Le paradoxe est frappant : une démission ne coûte rien à l’employeur, alors qu’une rupture conventionnelle implique une indemnité. Pourtant, c’est ce second choix qui est souvent préféré. Pourquoi ? Parce qu’il permet de maîtriser le calendrier, d’éviter les crispations, de gérer le départ sans accrocs. « On ne signe jamais de RC en cas de conflit ouvert », confie un DRH. Mais dès qu’un salarié exprime son envie de partir, la voie est toute tracée.

L’impasse fiscale

Face aux dérives, le gouvernement a tenté un tour de vis fiscal. En 2023, le forfait social sur les indemnités est passé de 20 à 30 %. Sans effet. Le volume de ruptures n’a pas bougé. En 2025, une nouvelle hausse à 40 % était prévue dans le projet de loi de financement de la Sécurité sociale. Refus net de la commission des Affaires sociales de l’Assemblée.

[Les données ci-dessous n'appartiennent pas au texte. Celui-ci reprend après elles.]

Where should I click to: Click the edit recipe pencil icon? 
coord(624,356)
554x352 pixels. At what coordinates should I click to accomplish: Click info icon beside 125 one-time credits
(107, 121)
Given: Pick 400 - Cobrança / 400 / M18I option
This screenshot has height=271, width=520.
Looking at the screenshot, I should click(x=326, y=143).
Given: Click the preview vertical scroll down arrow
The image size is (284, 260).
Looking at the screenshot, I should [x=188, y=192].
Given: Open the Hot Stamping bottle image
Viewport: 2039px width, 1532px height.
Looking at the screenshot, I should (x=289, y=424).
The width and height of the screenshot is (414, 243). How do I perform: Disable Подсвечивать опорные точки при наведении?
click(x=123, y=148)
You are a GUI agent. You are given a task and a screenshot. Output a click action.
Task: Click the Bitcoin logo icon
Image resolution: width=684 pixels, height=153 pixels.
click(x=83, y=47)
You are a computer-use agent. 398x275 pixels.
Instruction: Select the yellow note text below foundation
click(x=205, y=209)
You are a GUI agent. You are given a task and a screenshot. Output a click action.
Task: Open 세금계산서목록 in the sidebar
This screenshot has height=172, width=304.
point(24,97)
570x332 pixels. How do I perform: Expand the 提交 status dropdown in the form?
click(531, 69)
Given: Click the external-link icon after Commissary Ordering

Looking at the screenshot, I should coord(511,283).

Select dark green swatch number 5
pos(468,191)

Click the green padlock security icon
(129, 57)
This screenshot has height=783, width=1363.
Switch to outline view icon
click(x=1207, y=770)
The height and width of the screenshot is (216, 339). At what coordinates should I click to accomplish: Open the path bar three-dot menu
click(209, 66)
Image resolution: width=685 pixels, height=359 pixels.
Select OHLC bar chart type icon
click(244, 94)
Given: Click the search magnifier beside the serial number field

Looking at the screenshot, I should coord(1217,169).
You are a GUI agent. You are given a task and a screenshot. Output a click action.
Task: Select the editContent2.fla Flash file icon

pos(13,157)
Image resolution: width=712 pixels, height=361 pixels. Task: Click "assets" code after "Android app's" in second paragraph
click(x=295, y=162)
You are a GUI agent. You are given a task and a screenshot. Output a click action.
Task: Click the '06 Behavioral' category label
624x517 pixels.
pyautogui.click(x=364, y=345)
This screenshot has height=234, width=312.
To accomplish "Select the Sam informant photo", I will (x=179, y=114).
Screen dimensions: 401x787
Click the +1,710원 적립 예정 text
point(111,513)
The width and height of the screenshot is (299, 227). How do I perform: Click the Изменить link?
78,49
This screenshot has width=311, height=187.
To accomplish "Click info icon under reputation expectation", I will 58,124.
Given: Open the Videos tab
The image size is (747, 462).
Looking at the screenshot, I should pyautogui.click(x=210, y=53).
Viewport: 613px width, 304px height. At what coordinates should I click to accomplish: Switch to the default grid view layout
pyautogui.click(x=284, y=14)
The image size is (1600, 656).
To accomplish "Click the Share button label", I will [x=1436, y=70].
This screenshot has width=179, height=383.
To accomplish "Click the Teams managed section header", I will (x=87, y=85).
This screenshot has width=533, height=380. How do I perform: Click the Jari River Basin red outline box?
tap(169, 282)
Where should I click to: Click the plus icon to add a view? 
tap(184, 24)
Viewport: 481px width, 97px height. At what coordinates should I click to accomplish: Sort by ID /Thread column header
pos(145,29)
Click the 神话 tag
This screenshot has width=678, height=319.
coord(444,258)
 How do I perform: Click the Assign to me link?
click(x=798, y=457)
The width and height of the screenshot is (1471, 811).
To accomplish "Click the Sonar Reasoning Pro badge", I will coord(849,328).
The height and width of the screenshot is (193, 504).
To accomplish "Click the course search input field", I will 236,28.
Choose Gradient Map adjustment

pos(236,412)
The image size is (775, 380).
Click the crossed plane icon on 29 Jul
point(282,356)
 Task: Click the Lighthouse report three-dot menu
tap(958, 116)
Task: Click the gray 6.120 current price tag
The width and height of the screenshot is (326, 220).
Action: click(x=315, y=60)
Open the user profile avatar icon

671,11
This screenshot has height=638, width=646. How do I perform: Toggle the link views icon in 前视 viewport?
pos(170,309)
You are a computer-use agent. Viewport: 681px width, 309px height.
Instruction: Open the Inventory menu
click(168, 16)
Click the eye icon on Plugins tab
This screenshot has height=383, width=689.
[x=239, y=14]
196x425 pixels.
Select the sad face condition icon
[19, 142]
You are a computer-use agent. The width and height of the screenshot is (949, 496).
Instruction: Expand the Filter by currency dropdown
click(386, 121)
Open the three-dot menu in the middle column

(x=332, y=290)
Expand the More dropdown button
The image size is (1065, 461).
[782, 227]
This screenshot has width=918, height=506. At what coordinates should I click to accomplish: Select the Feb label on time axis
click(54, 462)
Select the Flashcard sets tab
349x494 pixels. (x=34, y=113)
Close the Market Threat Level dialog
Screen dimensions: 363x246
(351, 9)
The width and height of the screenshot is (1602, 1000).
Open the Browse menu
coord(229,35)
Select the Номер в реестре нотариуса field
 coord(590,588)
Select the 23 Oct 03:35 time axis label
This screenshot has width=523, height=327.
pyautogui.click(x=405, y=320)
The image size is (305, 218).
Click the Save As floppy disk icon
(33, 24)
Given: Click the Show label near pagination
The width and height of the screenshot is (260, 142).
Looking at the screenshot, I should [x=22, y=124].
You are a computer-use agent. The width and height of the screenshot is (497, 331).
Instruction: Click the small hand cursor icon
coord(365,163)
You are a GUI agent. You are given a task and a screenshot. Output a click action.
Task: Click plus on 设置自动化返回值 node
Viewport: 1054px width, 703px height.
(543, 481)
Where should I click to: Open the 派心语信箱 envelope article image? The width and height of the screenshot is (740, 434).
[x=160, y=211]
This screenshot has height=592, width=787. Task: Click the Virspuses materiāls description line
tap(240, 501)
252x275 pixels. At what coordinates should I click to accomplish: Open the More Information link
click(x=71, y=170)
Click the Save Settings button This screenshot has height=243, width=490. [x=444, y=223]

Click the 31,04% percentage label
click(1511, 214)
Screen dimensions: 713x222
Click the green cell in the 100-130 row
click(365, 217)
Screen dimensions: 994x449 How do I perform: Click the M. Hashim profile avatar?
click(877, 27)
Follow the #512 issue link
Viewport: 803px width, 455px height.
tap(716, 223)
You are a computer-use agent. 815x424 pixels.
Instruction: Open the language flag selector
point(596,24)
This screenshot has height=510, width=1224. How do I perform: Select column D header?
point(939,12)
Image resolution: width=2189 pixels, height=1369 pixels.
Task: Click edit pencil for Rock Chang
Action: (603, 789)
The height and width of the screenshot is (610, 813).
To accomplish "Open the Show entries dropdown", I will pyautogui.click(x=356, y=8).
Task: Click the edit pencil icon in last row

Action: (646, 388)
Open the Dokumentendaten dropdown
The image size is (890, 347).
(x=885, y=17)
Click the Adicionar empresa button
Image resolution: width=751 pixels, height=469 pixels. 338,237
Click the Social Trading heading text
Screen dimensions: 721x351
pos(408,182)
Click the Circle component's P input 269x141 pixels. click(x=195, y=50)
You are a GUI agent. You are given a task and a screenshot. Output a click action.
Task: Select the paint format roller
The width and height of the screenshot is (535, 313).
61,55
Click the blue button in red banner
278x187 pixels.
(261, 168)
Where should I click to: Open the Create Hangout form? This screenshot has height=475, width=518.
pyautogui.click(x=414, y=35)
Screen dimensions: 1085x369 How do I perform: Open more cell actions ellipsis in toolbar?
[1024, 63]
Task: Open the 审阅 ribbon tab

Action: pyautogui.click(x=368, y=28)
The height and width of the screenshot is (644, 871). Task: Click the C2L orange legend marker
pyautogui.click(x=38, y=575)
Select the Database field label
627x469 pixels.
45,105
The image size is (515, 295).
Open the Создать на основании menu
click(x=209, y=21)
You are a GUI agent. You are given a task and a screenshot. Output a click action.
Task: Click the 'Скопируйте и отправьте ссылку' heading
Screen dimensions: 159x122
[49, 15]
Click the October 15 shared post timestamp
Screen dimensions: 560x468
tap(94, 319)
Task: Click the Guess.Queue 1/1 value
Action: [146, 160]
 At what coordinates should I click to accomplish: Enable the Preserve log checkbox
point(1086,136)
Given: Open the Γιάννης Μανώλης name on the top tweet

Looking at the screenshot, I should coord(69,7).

Le gouvernement espérait 260 millions d’euros de recettes. Mais ni les syndicats, ni le patronat n’ont soutenu la mesure. Le Medef, en particulier, a dénoncé une réponse mal calibrée. Et les parlementaires ont enterré le projet. Résultat : retour à la case départ.

Une réforme par la négociation

Le 4 novembre, à l’ouverture du débat budgétaire, le gouvernement a changé de méthode. Il a lancé une « conférence Travail et Retraites » pour discuter, entre autres, des ruptures conventionnelles. Syndicats et organisations patronales sont invités à trouver un compromis d’ici septembre 2026.

Plusieurs pistes sont déjà sur la table : réduire la durée d’indemnisation chômage, allonger le délai de carence, revoir le calcul du différé d’indemnisation. Le Medef défend une approche ciblée, pour préserver la souplesse tout en réduisant les abus. Pas question, en revanche, d’alourdir les charges.

Cette voie de la concertation permet au gouvernement de reprendre la main sans imposer une réforme brutale. Elle évite aussi de rouvrir prématurément le dossier explosif de l’assurance-chômage, réformé en 2023 pour quatre ans. Une stratégie de l’évitement, en somme, qui transforme la rupture conventionnelle en terrain de compromis social.

L’angle mort de la fonction publique

Un autre sujet reste en suspens : les ruptures conventionnelles dans la fonction publique. L’expérimentation lancée en 2020 s’achève fin 2025. Depuis, 5 786 RC ont été signées, dont près de 4 000 rien que dans l’Éducation nationale.

Faut-il prolonger le dispositif ? Le débat est ouvert. Là encore, les enjeux budgétaires croisent des logiques de gestion de carrière. Et les critiques qui valent pour le privé – coût, détournement, ciblage social – pourraient bien s’appliquer ici aussi.